Dataset excerpts
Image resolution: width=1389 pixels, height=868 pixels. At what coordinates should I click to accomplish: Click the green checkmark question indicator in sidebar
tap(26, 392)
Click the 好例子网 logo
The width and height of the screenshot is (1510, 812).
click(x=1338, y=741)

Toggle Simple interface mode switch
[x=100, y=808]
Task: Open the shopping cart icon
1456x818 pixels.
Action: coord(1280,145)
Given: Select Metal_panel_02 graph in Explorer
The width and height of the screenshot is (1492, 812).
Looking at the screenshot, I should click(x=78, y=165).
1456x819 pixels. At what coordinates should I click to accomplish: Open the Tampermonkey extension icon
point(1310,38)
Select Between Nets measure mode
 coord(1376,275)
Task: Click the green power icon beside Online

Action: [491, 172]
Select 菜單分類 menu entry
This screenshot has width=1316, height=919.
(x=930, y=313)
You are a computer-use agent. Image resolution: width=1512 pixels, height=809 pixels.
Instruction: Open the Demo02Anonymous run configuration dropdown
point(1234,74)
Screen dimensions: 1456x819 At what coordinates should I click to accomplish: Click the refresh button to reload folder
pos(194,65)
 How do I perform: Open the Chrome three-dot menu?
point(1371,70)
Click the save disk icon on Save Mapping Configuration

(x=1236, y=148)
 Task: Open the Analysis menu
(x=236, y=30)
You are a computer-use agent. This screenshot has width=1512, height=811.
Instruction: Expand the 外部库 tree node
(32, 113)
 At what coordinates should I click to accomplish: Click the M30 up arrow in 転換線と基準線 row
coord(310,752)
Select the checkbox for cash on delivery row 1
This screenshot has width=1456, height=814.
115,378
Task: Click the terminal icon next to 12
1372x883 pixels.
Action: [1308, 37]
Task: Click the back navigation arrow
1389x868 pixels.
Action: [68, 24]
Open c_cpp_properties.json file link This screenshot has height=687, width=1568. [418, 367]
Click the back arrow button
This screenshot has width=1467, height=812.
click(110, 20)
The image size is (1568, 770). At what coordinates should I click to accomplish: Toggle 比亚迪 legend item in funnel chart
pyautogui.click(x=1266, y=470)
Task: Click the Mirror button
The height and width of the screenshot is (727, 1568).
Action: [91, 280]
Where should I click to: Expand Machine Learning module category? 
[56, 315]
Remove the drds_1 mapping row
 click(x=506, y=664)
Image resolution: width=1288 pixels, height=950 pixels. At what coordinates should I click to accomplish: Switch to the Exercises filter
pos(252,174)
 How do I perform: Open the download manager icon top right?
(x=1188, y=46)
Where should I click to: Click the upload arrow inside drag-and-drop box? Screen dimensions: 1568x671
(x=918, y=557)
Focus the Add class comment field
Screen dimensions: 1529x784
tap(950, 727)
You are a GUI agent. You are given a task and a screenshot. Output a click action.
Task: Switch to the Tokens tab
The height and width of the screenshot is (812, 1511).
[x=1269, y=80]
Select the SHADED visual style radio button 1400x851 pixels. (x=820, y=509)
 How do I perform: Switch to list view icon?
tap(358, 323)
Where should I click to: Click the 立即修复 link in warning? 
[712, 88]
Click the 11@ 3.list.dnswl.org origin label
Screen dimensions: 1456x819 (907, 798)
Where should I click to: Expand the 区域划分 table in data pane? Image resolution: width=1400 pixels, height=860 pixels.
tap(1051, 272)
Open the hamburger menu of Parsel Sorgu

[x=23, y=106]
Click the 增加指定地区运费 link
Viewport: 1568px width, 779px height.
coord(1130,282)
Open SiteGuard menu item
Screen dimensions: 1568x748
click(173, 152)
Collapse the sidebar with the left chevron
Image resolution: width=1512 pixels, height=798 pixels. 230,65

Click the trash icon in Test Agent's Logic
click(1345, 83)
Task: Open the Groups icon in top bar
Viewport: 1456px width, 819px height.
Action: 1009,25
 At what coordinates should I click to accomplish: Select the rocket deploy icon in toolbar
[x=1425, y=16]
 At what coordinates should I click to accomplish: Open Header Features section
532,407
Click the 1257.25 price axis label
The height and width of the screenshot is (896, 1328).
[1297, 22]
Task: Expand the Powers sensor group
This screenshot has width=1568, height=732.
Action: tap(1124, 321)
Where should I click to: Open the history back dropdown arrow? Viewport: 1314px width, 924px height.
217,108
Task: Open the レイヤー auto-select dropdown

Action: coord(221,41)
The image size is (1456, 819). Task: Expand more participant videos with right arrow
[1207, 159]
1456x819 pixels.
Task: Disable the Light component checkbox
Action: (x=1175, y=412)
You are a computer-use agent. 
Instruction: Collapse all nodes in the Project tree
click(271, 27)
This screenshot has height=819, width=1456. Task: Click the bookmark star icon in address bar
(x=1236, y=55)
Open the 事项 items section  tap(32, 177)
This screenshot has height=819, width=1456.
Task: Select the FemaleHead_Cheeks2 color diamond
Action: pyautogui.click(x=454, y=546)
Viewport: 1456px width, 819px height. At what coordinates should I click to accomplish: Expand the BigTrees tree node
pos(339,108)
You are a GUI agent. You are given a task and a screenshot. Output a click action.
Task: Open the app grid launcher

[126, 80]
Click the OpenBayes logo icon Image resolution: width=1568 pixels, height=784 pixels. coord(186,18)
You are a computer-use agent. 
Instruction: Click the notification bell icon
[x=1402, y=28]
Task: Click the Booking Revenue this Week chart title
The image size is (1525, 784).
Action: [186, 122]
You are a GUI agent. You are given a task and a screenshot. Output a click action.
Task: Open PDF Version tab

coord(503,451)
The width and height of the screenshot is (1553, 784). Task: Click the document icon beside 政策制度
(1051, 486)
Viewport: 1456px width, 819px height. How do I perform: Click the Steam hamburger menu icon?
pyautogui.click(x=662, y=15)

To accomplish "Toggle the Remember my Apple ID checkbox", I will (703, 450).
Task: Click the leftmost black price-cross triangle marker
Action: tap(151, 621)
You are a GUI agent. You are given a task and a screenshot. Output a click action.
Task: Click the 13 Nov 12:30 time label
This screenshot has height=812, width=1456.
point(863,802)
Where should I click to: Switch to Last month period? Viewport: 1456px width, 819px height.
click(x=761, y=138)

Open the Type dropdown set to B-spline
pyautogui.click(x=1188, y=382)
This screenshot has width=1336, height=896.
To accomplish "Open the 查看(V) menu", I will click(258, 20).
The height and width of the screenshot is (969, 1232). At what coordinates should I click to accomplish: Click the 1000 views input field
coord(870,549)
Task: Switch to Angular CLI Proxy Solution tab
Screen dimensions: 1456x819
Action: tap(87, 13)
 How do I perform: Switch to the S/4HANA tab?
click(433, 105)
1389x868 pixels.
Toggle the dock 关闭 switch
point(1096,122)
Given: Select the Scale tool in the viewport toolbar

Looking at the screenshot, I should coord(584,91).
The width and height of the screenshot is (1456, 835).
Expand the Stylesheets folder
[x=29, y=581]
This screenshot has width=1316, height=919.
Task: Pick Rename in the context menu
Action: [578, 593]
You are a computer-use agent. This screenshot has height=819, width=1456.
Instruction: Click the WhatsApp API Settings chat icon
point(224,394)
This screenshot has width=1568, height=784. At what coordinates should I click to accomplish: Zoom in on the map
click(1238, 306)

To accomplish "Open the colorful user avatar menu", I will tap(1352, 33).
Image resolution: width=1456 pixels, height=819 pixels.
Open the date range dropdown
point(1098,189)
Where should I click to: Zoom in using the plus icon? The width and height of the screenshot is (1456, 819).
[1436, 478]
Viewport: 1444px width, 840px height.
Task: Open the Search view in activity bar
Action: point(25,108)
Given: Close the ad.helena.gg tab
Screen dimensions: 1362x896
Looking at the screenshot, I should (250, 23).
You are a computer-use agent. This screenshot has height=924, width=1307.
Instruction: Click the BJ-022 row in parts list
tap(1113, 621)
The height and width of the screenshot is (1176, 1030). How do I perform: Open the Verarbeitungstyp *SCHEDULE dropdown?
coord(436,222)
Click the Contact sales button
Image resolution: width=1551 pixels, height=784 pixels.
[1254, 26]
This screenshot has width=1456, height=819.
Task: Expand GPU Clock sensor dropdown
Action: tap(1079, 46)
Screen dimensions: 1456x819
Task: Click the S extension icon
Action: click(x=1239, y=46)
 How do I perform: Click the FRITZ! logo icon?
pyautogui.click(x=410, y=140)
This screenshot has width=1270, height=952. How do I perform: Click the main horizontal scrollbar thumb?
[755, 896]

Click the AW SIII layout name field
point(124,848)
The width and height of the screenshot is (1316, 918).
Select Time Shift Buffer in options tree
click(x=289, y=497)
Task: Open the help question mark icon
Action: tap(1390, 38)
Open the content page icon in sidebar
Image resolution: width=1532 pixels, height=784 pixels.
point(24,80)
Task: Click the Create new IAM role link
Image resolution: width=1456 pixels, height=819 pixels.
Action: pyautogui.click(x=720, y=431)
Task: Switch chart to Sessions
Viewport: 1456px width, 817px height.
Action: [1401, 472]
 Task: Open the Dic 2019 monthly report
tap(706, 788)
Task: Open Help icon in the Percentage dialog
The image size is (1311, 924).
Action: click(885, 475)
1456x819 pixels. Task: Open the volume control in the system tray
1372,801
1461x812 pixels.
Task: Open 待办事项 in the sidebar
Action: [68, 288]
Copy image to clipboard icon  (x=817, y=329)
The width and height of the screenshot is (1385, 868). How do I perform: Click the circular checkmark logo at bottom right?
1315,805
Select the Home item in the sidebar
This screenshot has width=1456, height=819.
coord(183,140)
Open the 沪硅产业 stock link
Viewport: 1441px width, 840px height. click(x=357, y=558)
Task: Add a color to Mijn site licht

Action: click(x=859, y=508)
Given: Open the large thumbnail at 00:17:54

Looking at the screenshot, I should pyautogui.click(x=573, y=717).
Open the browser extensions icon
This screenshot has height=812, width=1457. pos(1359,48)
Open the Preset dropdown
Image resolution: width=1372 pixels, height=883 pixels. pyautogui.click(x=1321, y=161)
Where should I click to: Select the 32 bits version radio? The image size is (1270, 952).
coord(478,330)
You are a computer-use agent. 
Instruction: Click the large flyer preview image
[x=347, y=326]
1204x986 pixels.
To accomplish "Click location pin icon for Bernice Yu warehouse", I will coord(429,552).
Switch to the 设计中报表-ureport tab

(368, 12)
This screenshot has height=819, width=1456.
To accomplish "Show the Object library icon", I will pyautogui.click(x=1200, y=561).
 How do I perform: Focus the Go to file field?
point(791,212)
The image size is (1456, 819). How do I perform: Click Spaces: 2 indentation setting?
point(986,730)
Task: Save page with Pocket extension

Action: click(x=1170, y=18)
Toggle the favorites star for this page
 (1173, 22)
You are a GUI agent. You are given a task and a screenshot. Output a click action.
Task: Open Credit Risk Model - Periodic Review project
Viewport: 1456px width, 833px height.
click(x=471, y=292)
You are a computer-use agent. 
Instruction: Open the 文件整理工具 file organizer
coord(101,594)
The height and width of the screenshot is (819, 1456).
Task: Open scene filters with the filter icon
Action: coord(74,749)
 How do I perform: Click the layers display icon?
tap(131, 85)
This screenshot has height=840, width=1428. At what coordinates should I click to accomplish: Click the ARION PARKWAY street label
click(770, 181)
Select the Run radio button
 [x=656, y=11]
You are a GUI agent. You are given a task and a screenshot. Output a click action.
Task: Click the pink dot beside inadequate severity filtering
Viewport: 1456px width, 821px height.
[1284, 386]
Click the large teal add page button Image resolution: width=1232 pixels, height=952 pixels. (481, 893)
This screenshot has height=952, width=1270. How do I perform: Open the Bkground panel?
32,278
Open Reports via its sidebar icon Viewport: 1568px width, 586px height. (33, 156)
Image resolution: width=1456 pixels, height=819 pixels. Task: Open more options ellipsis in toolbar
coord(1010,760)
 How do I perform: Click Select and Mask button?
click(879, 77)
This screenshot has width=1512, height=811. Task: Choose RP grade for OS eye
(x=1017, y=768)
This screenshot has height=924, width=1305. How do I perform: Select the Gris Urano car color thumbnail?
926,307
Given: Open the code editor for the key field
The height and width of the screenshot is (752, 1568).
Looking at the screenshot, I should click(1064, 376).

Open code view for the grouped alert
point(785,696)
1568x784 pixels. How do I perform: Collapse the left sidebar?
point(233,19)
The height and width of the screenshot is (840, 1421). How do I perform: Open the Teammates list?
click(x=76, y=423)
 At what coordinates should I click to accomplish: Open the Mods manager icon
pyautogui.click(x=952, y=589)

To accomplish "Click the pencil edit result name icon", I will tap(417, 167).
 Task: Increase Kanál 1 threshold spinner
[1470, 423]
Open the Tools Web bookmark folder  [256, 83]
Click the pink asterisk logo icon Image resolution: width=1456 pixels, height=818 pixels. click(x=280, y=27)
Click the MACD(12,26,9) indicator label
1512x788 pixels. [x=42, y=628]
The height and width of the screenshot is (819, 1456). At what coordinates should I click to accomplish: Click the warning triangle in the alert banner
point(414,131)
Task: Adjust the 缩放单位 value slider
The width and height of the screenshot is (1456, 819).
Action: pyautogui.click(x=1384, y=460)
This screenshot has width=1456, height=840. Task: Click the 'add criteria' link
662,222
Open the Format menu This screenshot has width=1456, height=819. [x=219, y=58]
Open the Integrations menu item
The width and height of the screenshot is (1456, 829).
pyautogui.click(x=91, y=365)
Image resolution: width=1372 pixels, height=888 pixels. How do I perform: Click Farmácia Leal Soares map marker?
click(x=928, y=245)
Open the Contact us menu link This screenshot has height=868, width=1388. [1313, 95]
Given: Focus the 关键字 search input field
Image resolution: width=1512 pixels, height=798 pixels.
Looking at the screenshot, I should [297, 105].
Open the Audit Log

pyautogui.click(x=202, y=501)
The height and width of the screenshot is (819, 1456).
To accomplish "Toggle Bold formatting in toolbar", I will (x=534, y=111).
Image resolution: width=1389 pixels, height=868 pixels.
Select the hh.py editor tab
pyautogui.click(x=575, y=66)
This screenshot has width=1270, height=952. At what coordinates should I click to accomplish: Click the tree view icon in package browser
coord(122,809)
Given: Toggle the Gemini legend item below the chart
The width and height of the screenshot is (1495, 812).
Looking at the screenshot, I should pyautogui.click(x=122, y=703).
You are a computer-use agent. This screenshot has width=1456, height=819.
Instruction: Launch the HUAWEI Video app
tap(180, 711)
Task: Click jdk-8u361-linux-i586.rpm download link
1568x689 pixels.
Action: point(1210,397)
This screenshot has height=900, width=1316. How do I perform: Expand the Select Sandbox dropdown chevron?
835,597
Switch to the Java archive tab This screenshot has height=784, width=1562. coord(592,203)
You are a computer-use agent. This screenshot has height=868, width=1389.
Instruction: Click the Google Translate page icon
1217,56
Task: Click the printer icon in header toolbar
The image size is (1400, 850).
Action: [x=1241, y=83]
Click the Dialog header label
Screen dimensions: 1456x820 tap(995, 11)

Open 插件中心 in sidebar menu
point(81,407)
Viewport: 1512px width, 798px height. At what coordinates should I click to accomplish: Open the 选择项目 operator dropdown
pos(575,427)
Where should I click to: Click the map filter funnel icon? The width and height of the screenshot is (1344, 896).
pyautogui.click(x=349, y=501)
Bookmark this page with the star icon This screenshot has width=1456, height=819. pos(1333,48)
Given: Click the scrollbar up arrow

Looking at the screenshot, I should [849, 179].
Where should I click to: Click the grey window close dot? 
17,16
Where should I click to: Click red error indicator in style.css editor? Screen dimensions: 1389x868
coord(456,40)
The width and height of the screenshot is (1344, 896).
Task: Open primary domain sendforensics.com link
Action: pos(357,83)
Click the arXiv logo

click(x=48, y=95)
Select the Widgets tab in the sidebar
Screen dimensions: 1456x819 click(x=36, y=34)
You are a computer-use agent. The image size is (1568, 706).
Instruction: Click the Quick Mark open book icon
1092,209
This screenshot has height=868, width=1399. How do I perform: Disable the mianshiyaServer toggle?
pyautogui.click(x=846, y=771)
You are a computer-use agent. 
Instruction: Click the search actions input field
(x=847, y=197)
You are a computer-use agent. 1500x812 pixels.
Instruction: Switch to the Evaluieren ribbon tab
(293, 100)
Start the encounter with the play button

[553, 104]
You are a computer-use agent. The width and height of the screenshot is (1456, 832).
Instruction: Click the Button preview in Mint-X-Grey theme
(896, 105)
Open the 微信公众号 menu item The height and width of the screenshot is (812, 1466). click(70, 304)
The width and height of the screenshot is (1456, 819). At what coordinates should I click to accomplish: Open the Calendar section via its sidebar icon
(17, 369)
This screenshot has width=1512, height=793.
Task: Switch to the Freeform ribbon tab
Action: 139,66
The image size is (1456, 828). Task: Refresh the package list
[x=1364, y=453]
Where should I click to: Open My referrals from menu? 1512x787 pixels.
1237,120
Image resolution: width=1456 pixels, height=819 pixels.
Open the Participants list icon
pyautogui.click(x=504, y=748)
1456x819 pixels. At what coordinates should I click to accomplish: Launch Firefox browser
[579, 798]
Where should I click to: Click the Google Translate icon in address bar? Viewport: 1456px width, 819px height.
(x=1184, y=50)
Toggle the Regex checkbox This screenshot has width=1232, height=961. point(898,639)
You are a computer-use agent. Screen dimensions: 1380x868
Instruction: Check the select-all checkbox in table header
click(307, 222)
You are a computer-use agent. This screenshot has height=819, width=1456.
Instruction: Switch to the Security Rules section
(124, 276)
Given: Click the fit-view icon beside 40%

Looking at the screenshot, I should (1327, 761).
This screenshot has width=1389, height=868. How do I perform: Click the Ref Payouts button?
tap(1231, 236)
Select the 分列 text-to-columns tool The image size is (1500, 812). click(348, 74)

ASSIGNED TASK: All that is wanted is the stretch of lines above from the one containing "Task: Increase Kanál 1 threshold spinner" through the one containing "Open the Format", duplicated exactly.

WRITTEN ANSWER:
 Task: Increase Kanál 1 threshold spinner
[1470, 423]
Open the Tools Web bookmark folder  [256, 83]
Click the pink asterisk logo icon Image resolution: width=1456 pixels, height=818 pixels. click(x=280, y=27)
Click the MACD(12,26,9) indicator label
1512x788 pixels. [x=42, y=628]
The height and width of the screenshot is (819, 1456). At what coordinates should I click to accomplish: Click the warning triangle in the alert banner
point(414,131)
Task: Adjust the 缩放单位 value slider
The width and height of the screenshot is (1456, 819).
Action: pyautogui.click(x=1384, y=460)
This screenshot has width=1456, height=840. Task: Click the 'add criteria' link
662,222
Open the Format menu This screenshot has width=1456, height=819. [x=219, y=58]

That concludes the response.